Le piège, selon Bock, se trouve dans l’autoreprésentation qui n’est pas liée aux activités littéraires. « Il se crée inévitablement une figure d’écrivain quand on publie, quand on apparaît dans les médias lors d’entrevues, quand on participe à des tables rondes, quand on rencontre les lecteurs, les étudiants, etc. Or les médias sociaux, ajoute Bock, ne sont pas employés qu’à des fins professionnelles, ce sont aussi des espaces ludiques, qui créent parfois une fausse impression d’intimité quand en fait tout y est public. On ne porte évidemment pas le chapeau d’écrivain à tout moment, on est des gens banals comme les autres, et les réseaux étant ce qu’ils sont, le niveau des interactions n’est pas toujours très élevé, pour dire le moins. »

 

La solitude, encore la solitude

Parmi la liste des auteurs interrogés par The Guardian, l’un d’entre eux a eu cette réponse : « Ma seule et unique règle est de refuser de répondre à ce genre de questionnaire puisque cela m’éloigne de mon vrai travail : l’écriture! » Laconique répartie de Philip Pullman qui me rappelle un appel passé à un illustre bédéiste québécois, il y a quelques années.

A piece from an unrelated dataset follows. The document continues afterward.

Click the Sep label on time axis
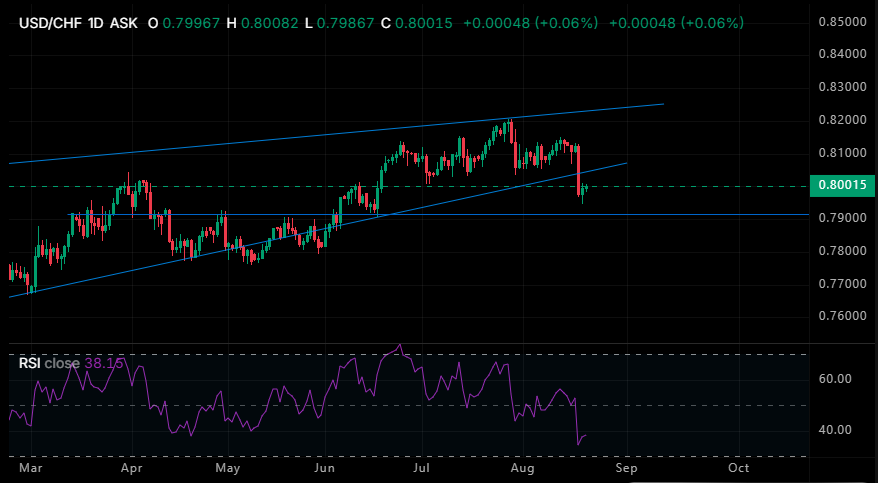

Je travaillais alors pour un festival littéraire et cherchais à envoyer dans la Grosse pomme des auteurs québécois à un autre événement littéraire avec lequel nous étions partenaires. Selon moi, c’était une aubaine pour les écrivains sollicités : nous défrayions le transport, l’hôtel, la nourriture, bref, un tout-inclus new-yorkais pour aller jaser de l’effervescence du milieu littéraire québécois. Donc, je téléphone au bédéiste en question, prends ma voix la plus invitante et l’invite à se rendre le mois suivant à ladite discussion. L’auteur ne m’a pas laissé le temps de terminer trois phrases avant de me couper « Vos m* événements littéraires m’empêchent de dessiner tranquille! » Merci, bonsoir, et il me raccroche au nez.

Est-ce que Marguerite Duras aurait pu me répondre quelque chose du même acabit? En tout cas, toute sa carrière d’écrivaine s’est faite sans Internet, courriels et médias sociaux. Il n’y a aucune trace de nostalgie dans ces paroles. Simplement, en faisant des études littéraires et me destinant à une carrière de « lettres », je n’avais pas envisagé une carrière confinée à un écran d’ordinateur, la main tremblante et les yeux rivés sur 14 fenêtres ouvertes en même temps. J’étais sans doute naïve, mais les mots de Duras me font encore réfléchir quand je pense aux livres qu’il me reste à écrire :

« Il y a ça dans le livre : la solitude y est celle du monde entier. Elle est partout. Elle a tout envahi. Je crois toujours à cet envahissement. Comme tout le monde. La solitude c’est ce sans quoi on ne fait rien. Ce sans quoi on ne regarde plus rien. C’est une façon de penser, de raisonner, mais avec la seule pensée quotidienne. Il y a ça aussi dans la fonction d’écrire et avant tout peut-être se dire qu’il ne faut pas se tuer tous les jours du moment que tous les jours on peut se tuer. C’est ça l’écriture du livre, ce n’est pas la solitude. »

La solitude est peut-être là, au fond : dans les pouces d’un statut à l’autre, le cerveau morcelé en citations loufoques et déroutantes, articles et coups de gueule partagés ; dans la prise de position ou la contemplation; dans la lecture des statuts de nos amis, imaginaires et réels. Et surtout dans les livres que nous réussissons encore à lire et à écrire.